We demonstrated that ACY1 was expressed at low levels in WDHCC, while SQSTM1 was expressed at high levels in WDHCC tissues, compared with LGDN and HGDN. ACY1 is a cytosolic, homodimeric, zinc-binding enzyme that catalyzes the hydrolysis of acylated L-amino acids to L-amino acids and acyl groups . SQSTM1 is an adapter protein that binds ubiquitin and may regulate signaling cascades through ubiquitination. It may regulate the activation of nuclear factor-κB by tumor necrosis factor-α, nerve growth factor and interleukin-1 [32–34]. The present study demonstrated a gradual decrease in ACY1 expression and a gradual increase in SQSTM1 and GPC3 expression from LGDN to MDHCC, which were confirmed by Spearman correlations and were in accordance with the stepwise progression of hepatocarcinogenesis. Although ACY1 and SQSTM1 showed no prognostic values in this present study, they presented significant diagnostic values and raised the sensitivity of GPC3 for the detection of WDHCC.
GPC3 is a member of the glypican family of glycosyl-phosphatidylinositol-anchored cell surface heparan sulfate proteoglycans . It is expressed in embryonic mesodermal tissues and plays an important role in embryonal growth [36, 37]. In addition to HCC, GPC3 displays loss-of-function mutations in Simpson-Golabi-Behmel syndrome [36, 37], and changes in GPC3 expression levels have been detected in lung squamous cell carcinomas . In the present study, TNM stage and serum AFP were independent prognostic factors for OS and TTR, in agreement with previous reports [24, 39, 40]. Kaplan-Meier and multivariate survival analyses revealed that lower GPC3 expression was significantly linked to both poor OS and increased risk of recurrence after surgical resection in HCC patients. However, apart from studies on GPC3 staining in HCC tissues, few studies have reported any association between high GPC3 expression and poor outcome in HCC patients [16–19]. This discrepancy might be partly related to the following factors. The above studies were based on relatively small sample sizes (n = 61, 86, 107 and 185, respectively), and the use of different GPC3 scoring systems may lead to contradictory results for predicting long-term prognoses . There may also have been differences between studies in terms of factors such as antibody sources and maximum follow-up time (Additional file 1: Table S5). In addition, age, HBsAg, serum AFP, TNM, and tumor differentiation differed significantly between GPC3-low and GPC3-high patients (Additional file 1: Table S6), and these results were similar to those from previous reports [16–18]. To the best of our knowledge, the present study evaluated GPC3 prognostic values using the largest sample size (n = 500) with the longest follow-up time (up to 12 years).
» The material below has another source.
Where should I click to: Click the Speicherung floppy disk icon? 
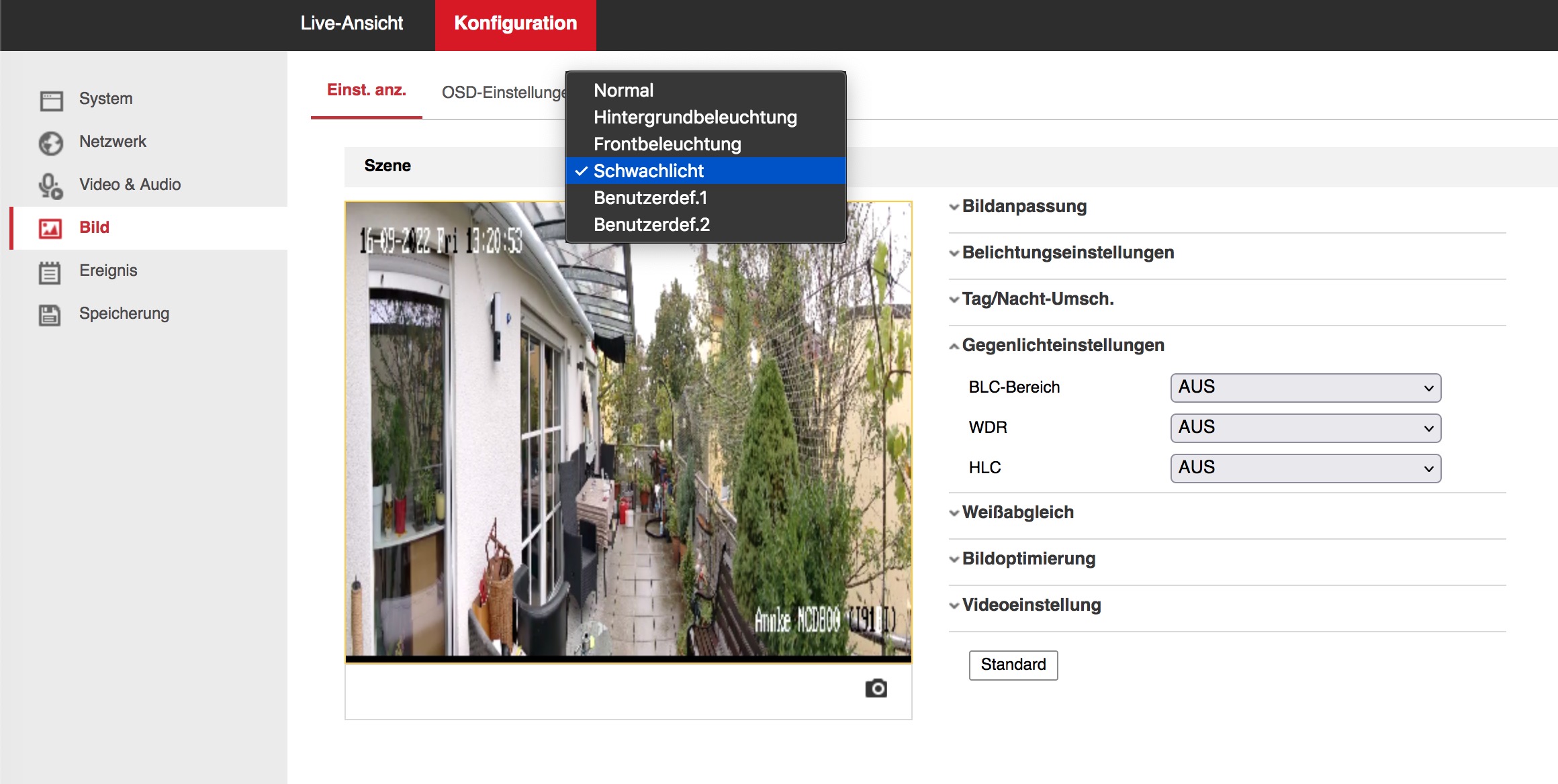pyautogui.click(x=50, y=315)
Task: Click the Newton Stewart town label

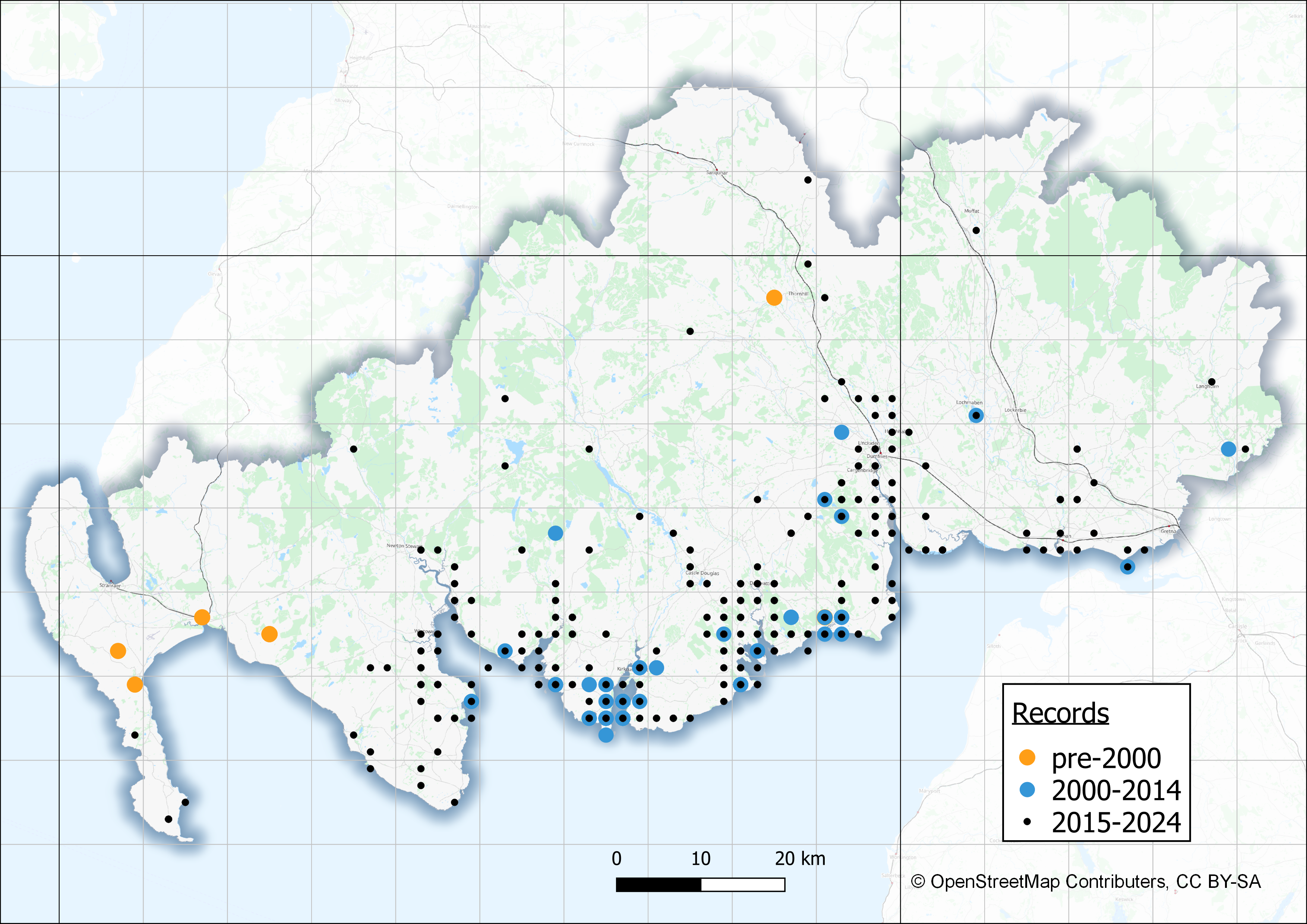Action: [x=403, y=545]
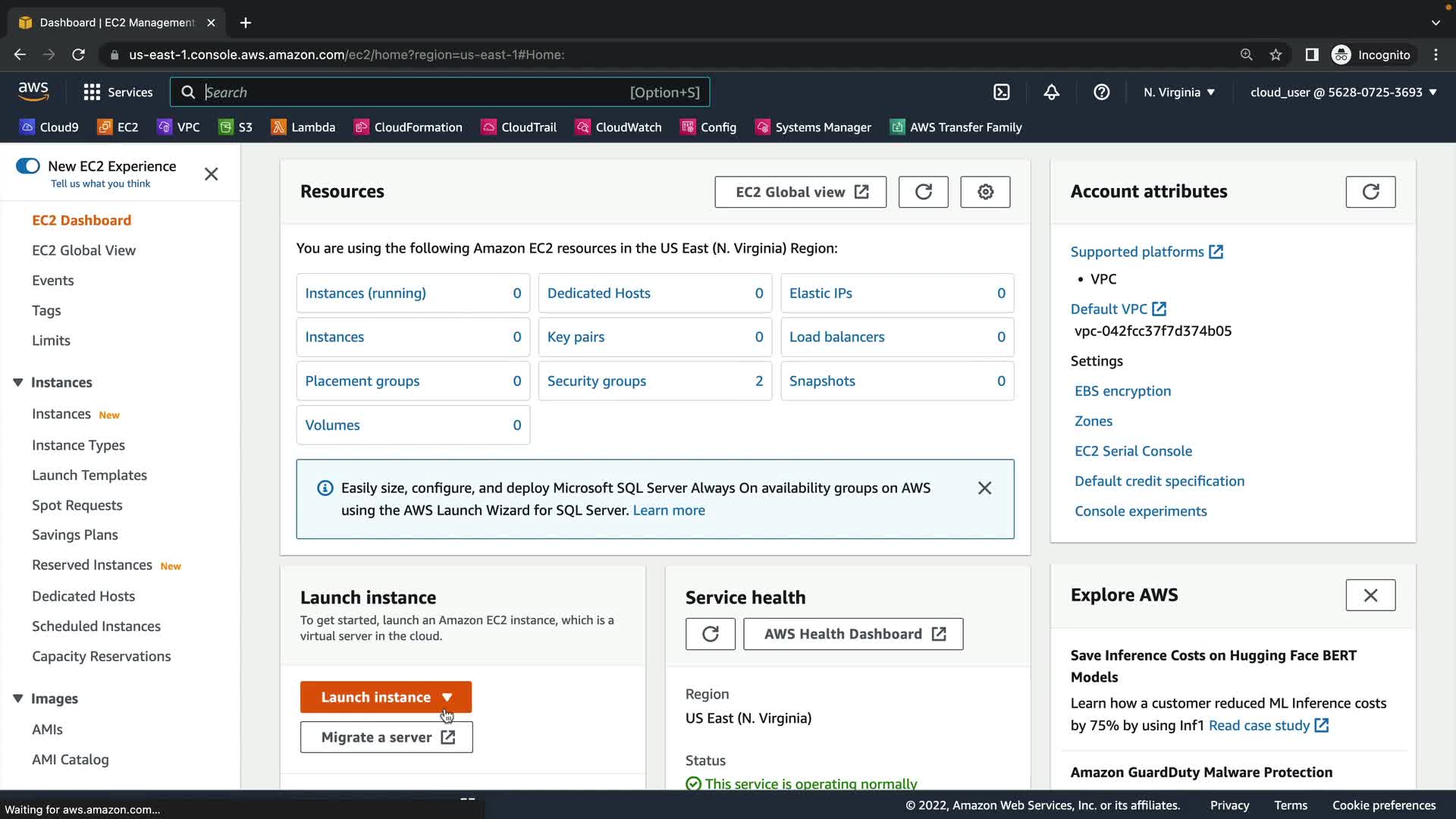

To date, few and limited data have been reported regarding the use of both serological and immunohistochemical biomarkers to predict postoperative prognosis in patients with HCC. As shown by Kaplan-Meier analysis, although either serum AFP or GPC3 staining alone had prognostic values, OS and TTR were lower in patients with both positive serum AFP and low GPC3 expression. In addition, TNM staging and serum AFP combined with GPC3 staining were adopted from Cox multivariate regression analyses, indicating that TNM and serum AFP/GPC3 staining may be a promising prognostic parameter in HCC patients undergoing surgical resection.